PROMPT ▸ Reproduce each line from the records that holds "computer".

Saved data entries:

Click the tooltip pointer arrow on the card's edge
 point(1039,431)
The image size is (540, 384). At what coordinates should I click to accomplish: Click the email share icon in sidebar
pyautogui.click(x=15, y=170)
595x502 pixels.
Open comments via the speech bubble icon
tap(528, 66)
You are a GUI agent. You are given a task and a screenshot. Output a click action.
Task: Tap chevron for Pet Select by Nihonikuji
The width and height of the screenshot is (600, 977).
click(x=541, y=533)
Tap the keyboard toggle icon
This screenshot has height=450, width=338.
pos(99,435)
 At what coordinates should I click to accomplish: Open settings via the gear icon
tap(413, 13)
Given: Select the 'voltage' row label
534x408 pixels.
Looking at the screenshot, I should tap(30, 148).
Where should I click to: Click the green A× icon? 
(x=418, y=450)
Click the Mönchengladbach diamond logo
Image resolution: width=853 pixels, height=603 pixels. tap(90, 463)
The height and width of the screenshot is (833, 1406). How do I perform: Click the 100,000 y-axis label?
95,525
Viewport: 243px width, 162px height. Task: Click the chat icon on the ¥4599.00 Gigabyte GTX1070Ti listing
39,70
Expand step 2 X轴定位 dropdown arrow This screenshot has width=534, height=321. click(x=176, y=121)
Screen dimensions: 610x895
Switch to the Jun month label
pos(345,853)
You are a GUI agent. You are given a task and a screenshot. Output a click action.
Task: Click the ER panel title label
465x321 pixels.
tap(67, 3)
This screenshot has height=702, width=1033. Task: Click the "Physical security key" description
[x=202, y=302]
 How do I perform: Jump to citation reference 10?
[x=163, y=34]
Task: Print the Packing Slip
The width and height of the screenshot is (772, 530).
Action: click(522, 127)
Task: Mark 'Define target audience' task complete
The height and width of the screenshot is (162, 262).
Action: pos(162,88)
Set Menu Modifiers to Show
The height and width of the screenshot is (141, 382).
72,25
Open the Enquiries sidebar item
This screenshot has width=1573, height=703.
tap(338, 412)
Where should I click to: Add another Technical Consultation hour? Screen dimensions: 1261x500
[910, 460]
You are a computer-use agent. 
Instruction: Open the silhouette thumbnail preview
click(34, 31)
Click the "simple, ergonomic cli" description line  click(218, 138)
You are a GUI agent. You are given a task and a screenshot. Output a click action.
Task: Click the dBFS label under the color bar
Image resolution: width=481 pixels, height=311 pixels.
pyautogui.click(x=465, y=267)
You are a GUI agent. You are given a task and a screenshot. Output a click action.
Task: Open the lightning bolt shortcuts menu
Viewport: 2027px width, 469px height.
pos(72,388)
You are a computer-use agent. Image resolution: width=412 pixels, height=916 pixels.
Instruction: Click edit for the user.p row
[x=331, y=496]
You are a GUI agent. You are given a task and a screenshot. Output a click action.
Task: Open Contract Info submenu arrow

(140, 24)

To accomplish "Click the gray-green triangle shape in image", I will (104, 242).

RESPONSE BELOW ▸
You are a computer-use agent. 
You are a computer-use agent. Image resolution: width=412 pixels, height=916 pixels.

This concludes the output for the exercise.